* Excerpted passage *
This document describes how to define Dialects.

[TOC]

LangRef Refresher

Before diving into how to define these constructs, below is a quick refresher from the MLIR LangRef.

Dialects are the mechanism by which to engage with and extend the MLIR ecosystem. They allow for defining new attributes, operations, and types. Dialects are used to model a variety of different abstractions; from traditional arithmetic to pattern rewrites; and is one of the most fundamental aspects of MLIR.

Defining a Dialect

At the most fundamental level, defining a dialect in MLIR is as simple as specializing the C++ Dialect class. That being said, MLIR provides a powerful declaratively specification mechanism via TableGen; a generic language with tooling to maintain records of domain-specific information; that simplifies the definition process by automatically generating all of the necessary boilerplate C++ code, significantly reduces maintainence burden when changing aspects of dialect definitions, and also provides additional tools on top (such as documentation generation). Given the above, the declarative specification is the expected mechanism for defining new dialects, and is the method detailed within this document. Before continuing, it is highly recommended that users review the TableGen Programmer's Reference for an introduction to its syntax and constructs.

Below showcases an example simple Dialect definition. We generally recommend defining the Dialect class in a different .td file from the attributes, operations, types, and other sub-components of the dialect to establish a proper layering between the various different dialect components. It also prevents situations where you may inadvertantly generate multiple definitions for some constructs. This recommendation extends to all of the MLIR constructs, including Interfaces for example.

// Include the definition of the necessary tablegen constructs for defining
// our dialect. 
include "mlir/IR/DialectBase.td"

// Here is a simple definition of a dialect.

* Dataset content *
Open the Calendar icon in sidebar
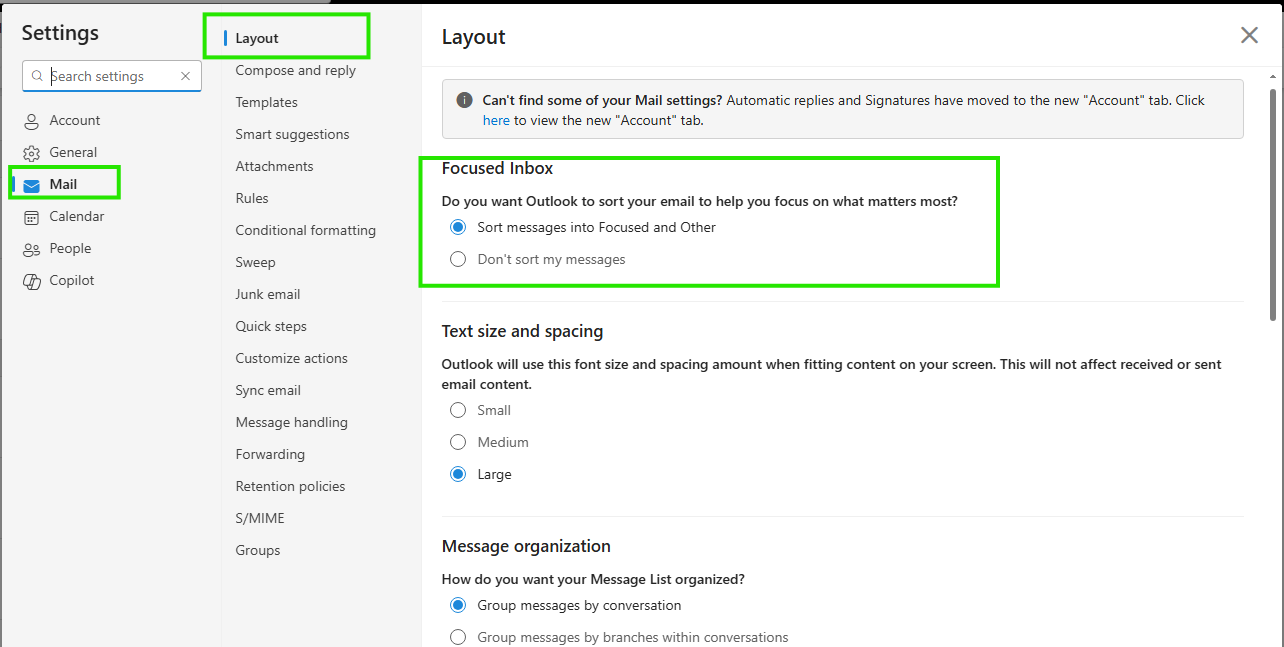The image size is (1284, 647). 31,217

* Aim 1 *
Return the part of the MLIR dialect text starting with "This document describes" and going on through "aspects of MLIR.", word for word.
* Aim 2 *
Carry the MLIR dialect text forward from its last line.
The material was gathered from a separate source, unrelated to the MLIR dialect text.

* Task response 1 *
This document describes how to define Dialects.

[TOC]

LangRef Refresher

Before diving into how to define these constructs, below is a quick refresher from the MLIR LangRef.

Dialects are the mechanism by which to engage with and extend the MLIR ecosystem. They allow for defining new attributes, operations, and types. Dialects are used to model a variety of different abstractions; from traditional arithmetic to pattern rewrites; and is one of the most fundamental aspects of MLIR.

* Task response 2 *
def MyDialect : Dialect {
  let summary = "A short one line description of my dialect.";
  let description = [{
    My dialect is a very important dialect. This section contains a much more
    detailed description that documents all of the important pieces of information
    to know about the document.
  }];

  /// This is the namespace of the dialect. It is used to encapsulate the sub-components
  /// of the dialect, such as operations ("my_dialect.foo").
  let name = "my_dialect";

  /// The C++ namespace that the dialect, and its sub-components, get placed in.
  let cppNamespace = "::my_dialect";
}

The above showcases a very simple description of a dialect, but dialects have lots of other capabilities that you may or may not need to utilize.

Initialization

Every dialect must implement an initialization hook to add attributes, operations, types, attach any desired interfaces, or perform any other necessary initialization for the dialect that should happen on construction. This hook is declared for every dialect to define, and has the form:

void MyDialect::initialize() {
  // Dialect initialization logic should be defined in here.
}

Documentation

The summary and description fields allow for providing user documentation for the dialect. The summary field expects a simple single-line string, with the description field used for long and extensive documentation. This documentation can be used to generate markdown documentation for the dialect and is used by upstream MLIR dialects.

Class Name

The name of the C++ class which gets generated is the same as the name of our TableGen dialect definition, but with any _ characters stripped out. This means that if you name your dialect Foo_Dialect, the generated C++ class would be FooDialect. In the example above, we would get a C++ dialect named MyDialect.

C++ Namespace

The namespace that the C++ class for our dialect, and all of its sub-components, is placed under is specified by the cppNamespace field. By default, uses the name of the dialect as the only namespace. To avoid placing in any namespace, use "". To specify nested namespaces, use "::" as the delimiter between namespace, e.g., given "A::B", C++ classes will be placed within: namespace A { namespace B { <classes> } }.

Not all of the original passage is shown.